ACTIVITY | What is needed is the full set of records, word for word, with no pictures.

DATA UNDER STUDY: Begin

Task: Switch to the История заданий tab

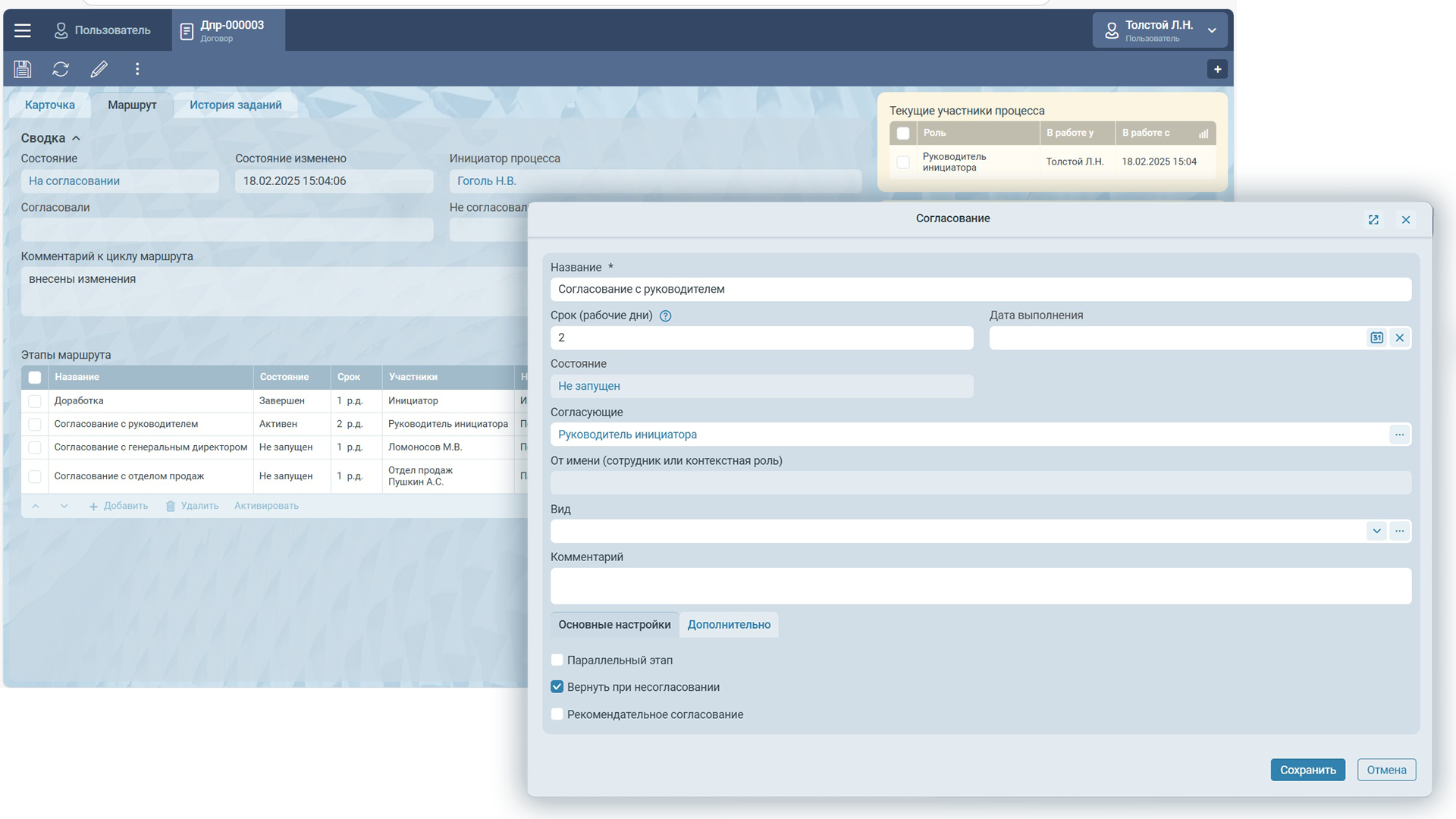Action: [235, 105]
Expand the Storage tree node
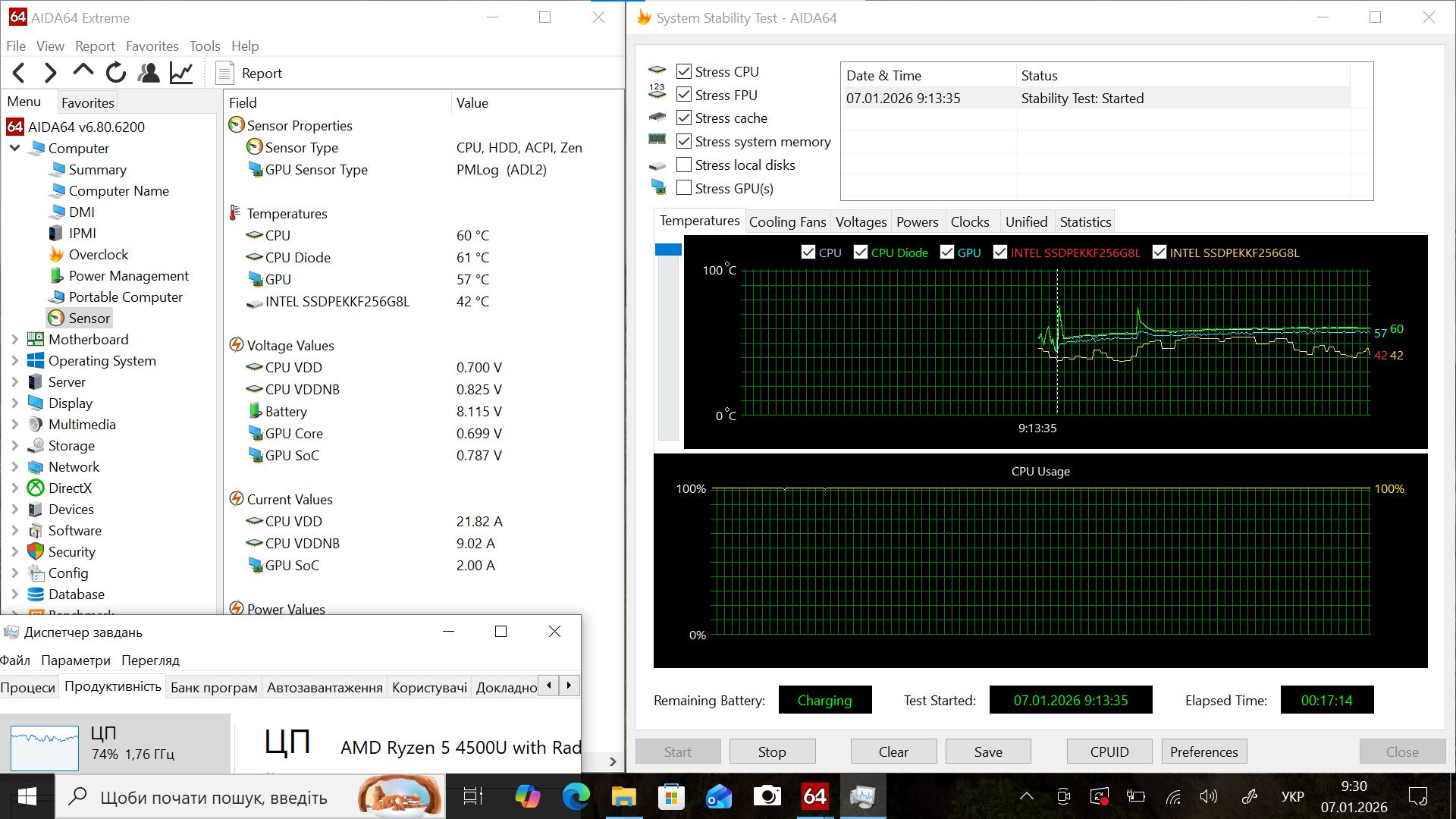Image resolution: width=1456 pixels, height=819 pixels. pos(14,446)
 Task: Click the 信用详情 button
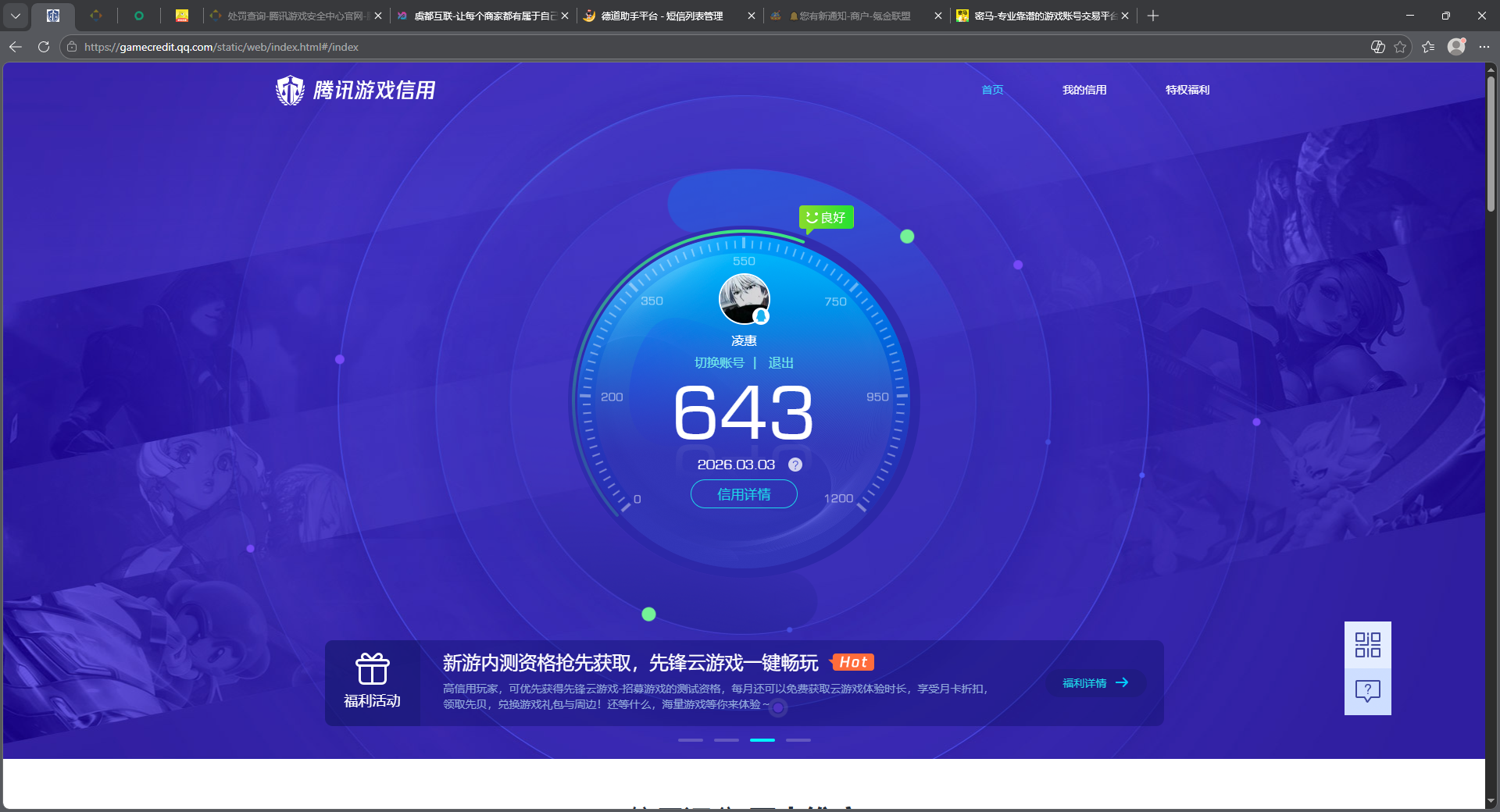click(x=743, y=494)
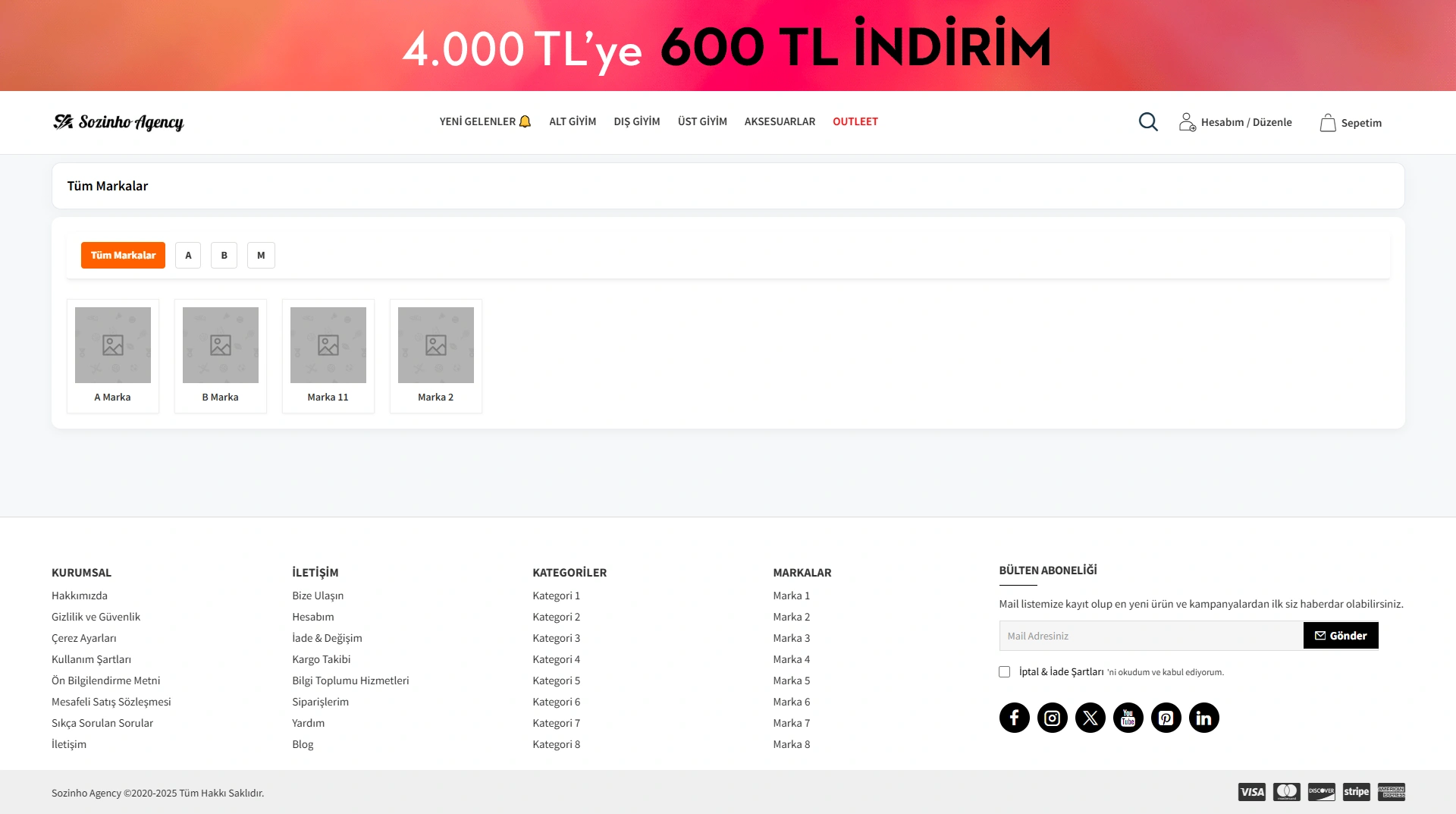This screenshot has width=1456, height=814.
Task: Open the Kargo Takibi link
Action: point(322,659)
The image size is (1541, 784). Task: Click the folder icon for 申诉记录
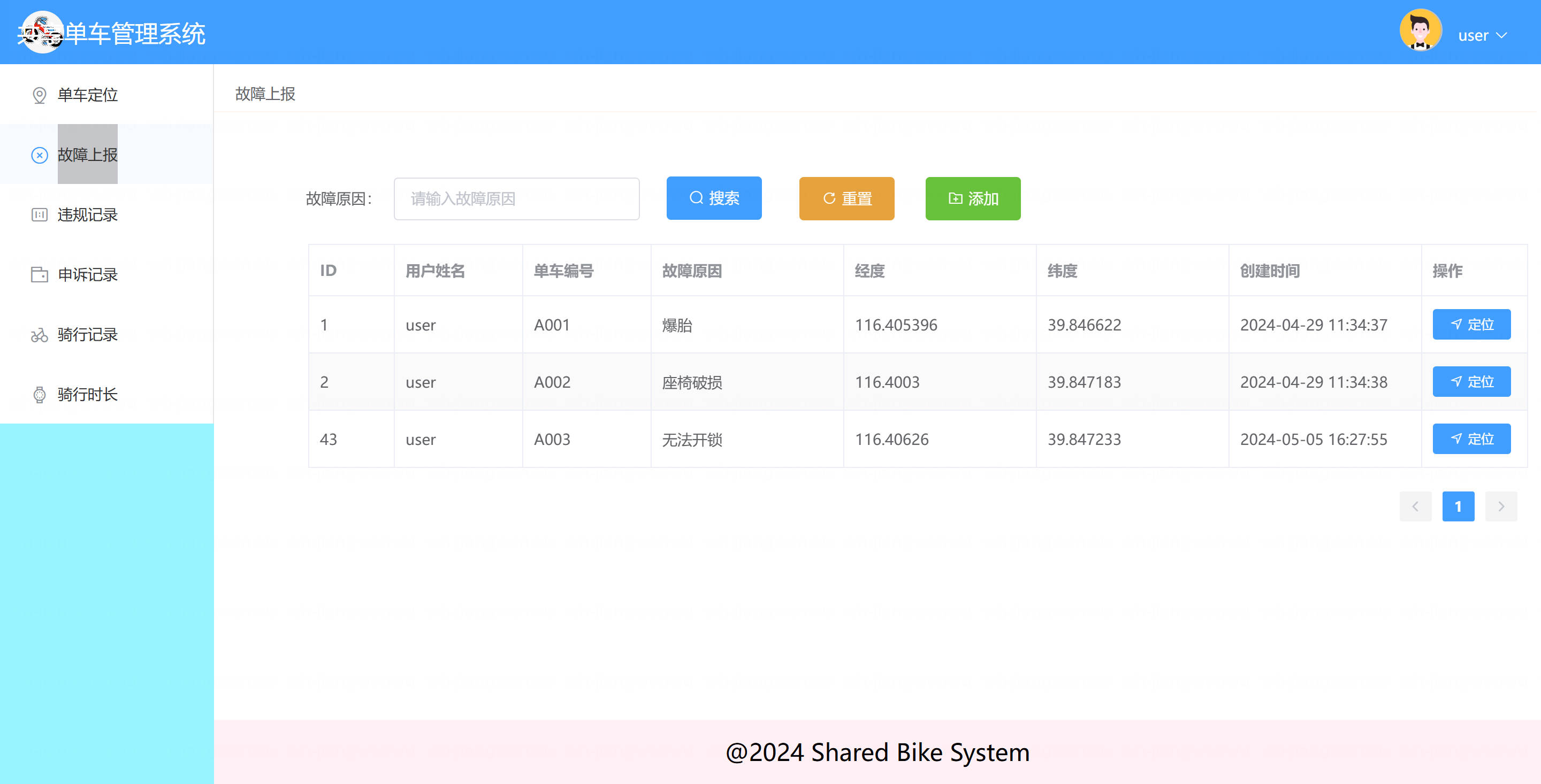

DATA UNDER STUDY: End

RESULT BELOW |
Task: Switch to the История заданий tab

Action: [235, 105]
Expand the Storage tree node
Image resolution: width=1456 pixels, height=819 pixels. pos(14,446)
 Task: Click the 信用详情 button
click(x=743, y=494)
This screenshot has width=1456, height=814.
Task: Open the Kargo Takibi link
Action: point(322,659)
The image size is (1541, 784). Task: Click the folder icon for 申诉记录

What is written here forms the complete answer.